Pigeon guano indeed is good fertilizer. In fact, its use pre-dates written history. In the Middle East, where many of our vegetables have their origins, pigeons were called gleaner birds. Elaborate and huge dovecotes were built for the pigeons to live in and deposit their droppings. Since they very rarely pass their droppings in flight, everything is brought back to be deposited where they roost. Pigeon guano is especially good for any green vegetable such as chard and spinach. Our lofts are in two different locations and although my son now manages both flocks, an agreement between us is that the droppings from my lofts remain for use in my gardens.

Martin


----------



## RANDEL (Dec 10, 2003)

darren, count your blessings! i wish i had some of that guano.

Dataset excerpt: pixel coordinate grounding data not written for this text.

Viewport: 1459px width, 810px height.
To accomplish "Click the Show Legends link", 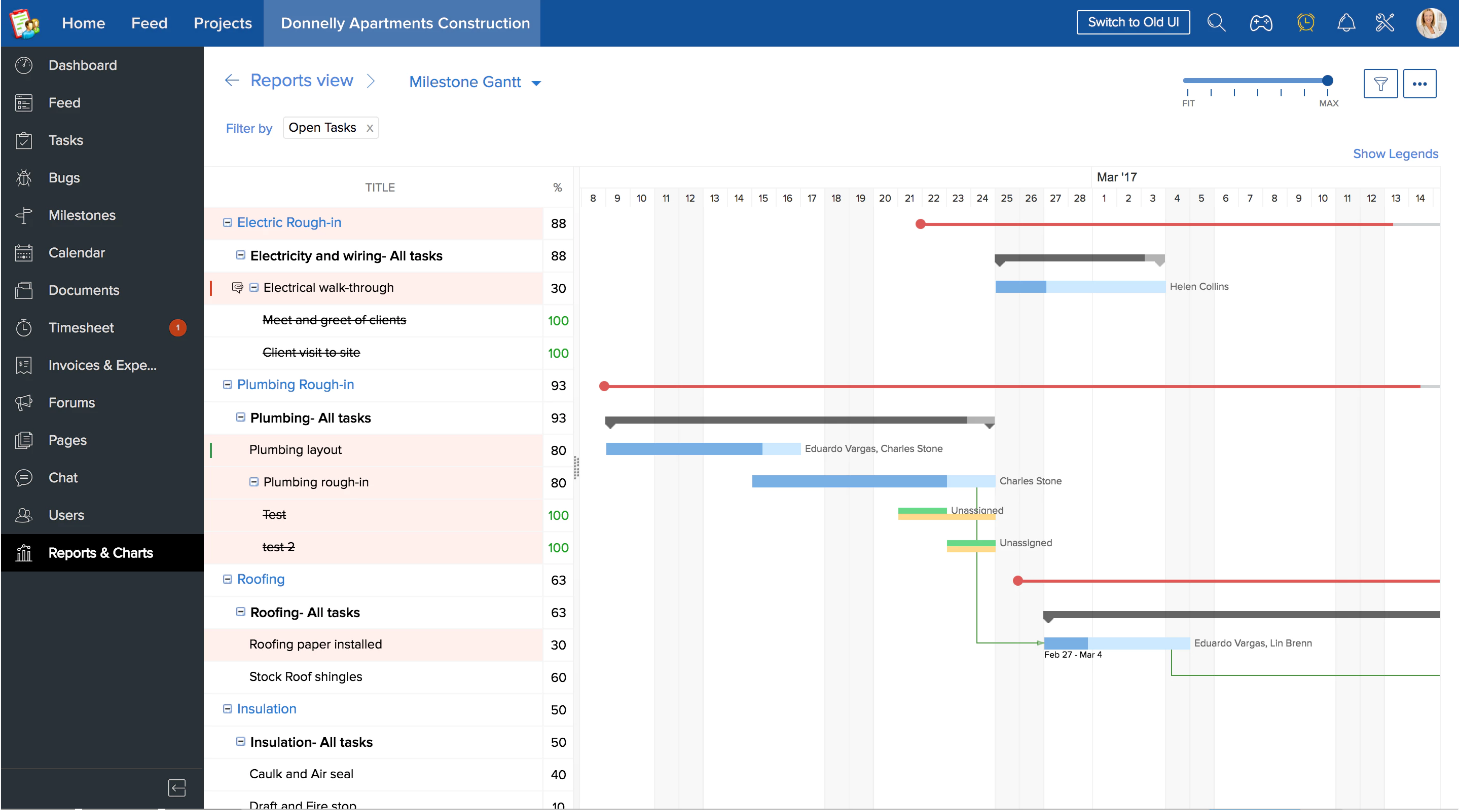I will [x=1395, y=153].
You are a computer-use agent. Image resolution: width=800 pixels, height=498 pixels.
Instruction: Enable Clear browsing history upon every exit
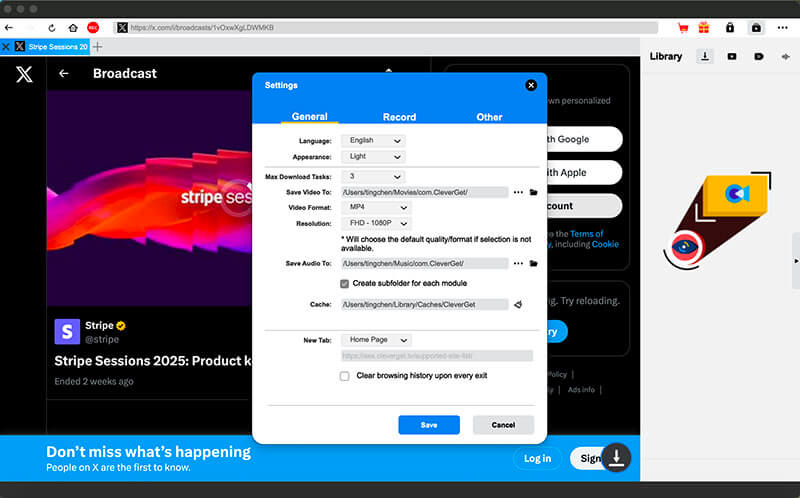[344, 376]
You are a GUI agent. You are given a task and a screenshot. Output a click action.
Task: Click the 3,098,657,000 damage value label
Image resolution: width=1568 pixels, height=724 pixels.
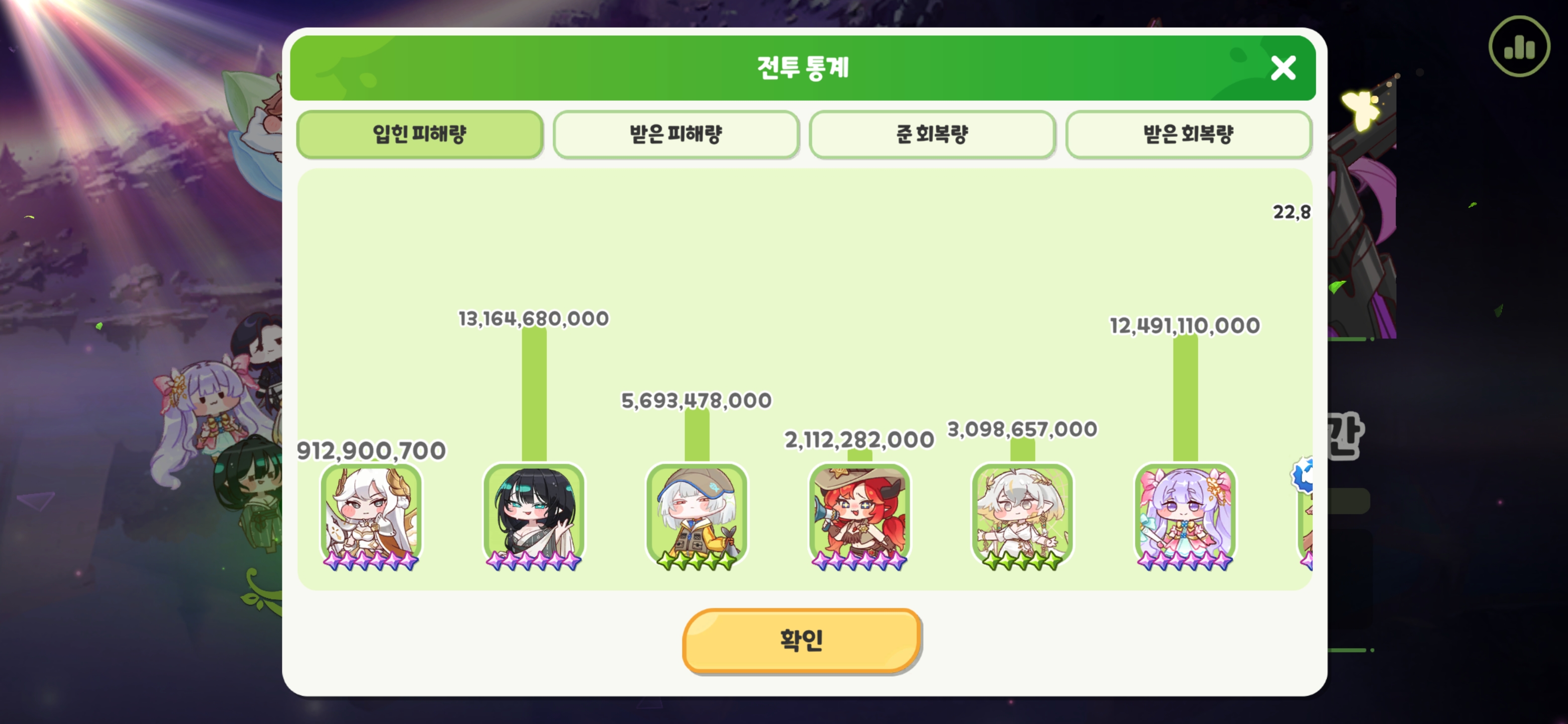(1022, 429)
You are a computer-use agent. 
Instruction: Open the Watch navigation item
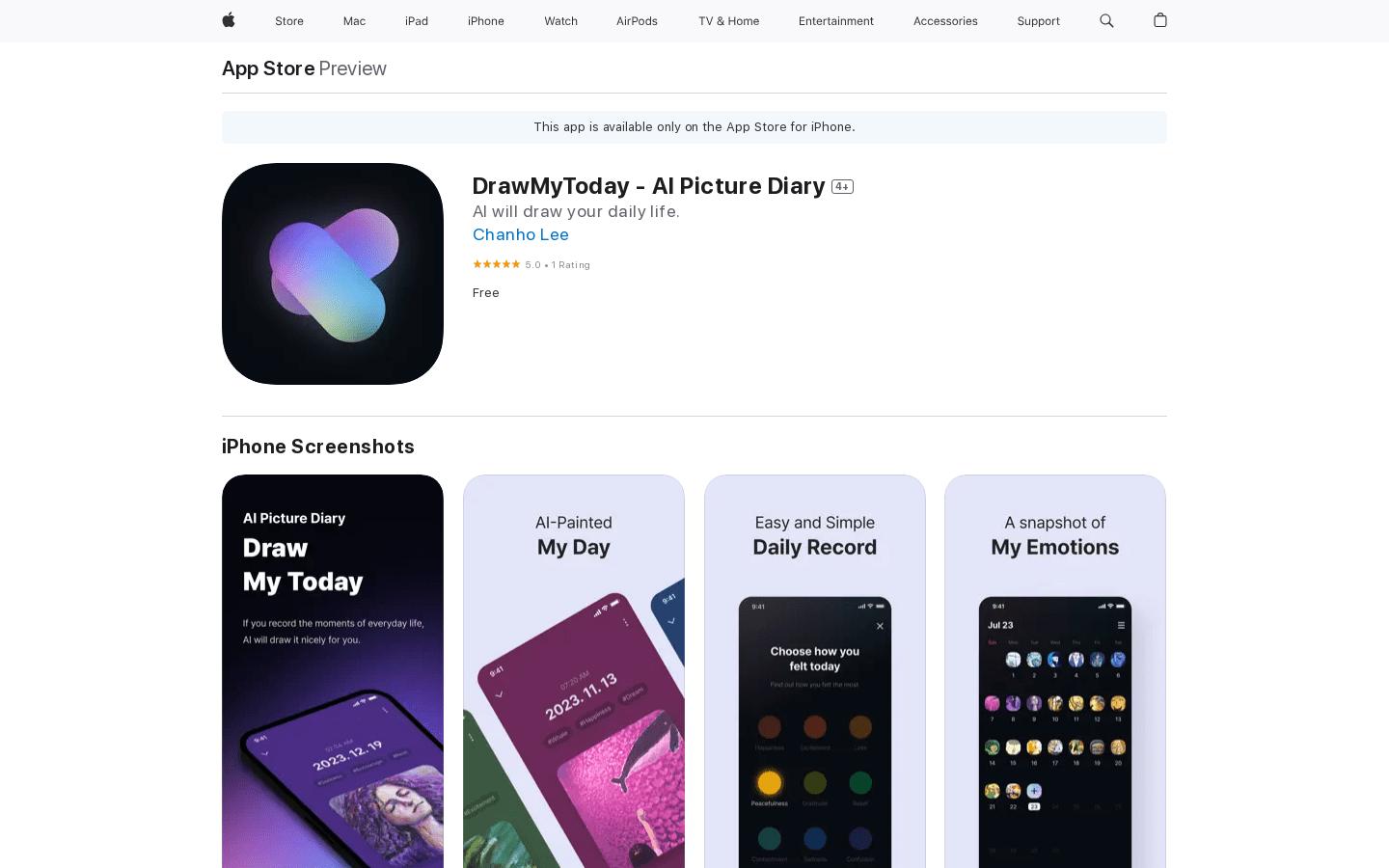(x=560, y=21)
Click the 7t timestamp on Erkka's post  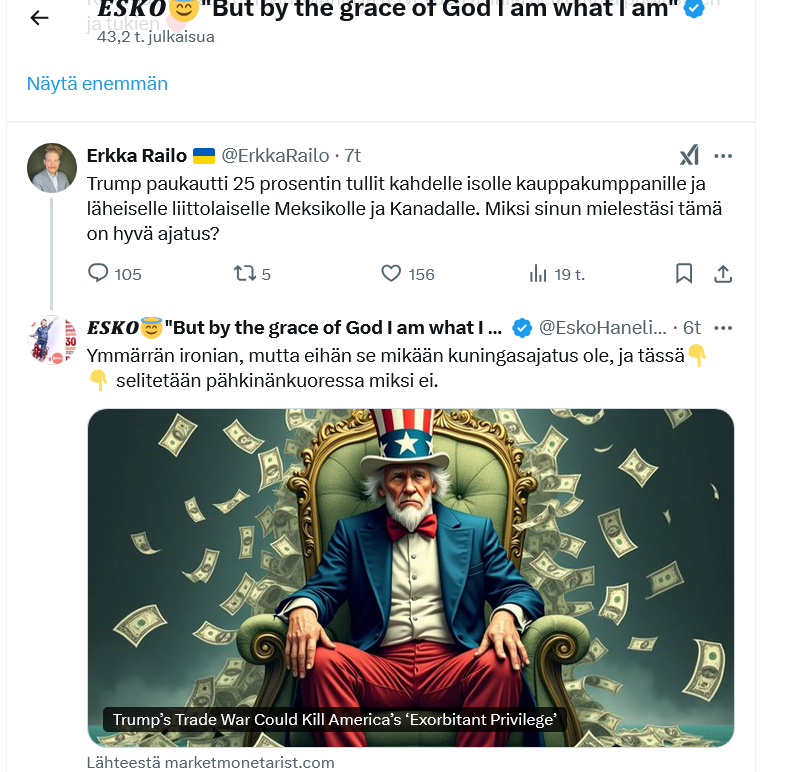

i wouldnt use it directly on my garden. if i did id use it very sparingly. but itd be better to layer it with maybe ten times its volume in a dry fibrous hay or straw and compost it. (you'd want to thoroughly moisten the pile of course) sure does a garden good.


----------



## Alice In TX/MO (May 10, 2002)

Guano = bat poo  

Why do bats have a special word for their poo?

Only other creature I can think of like that would be dragons. Their poo is fewmets.


----------



## Paquebot (May 10, 2002)

Rose, it may surprise you to learn that bat manure is NOT guano! That word is one of few that has been incorporated into our language directly from the Incas in South America. Incas were using seabird guano for many centuries before Europeans even knew that it existed. The word later spread to include all manure accumulations of roosting birds as well as bat droppings. Therefore, if you see something mentioned as simply "guano", it is from birds. If it is from bats, it must be called "bat guano".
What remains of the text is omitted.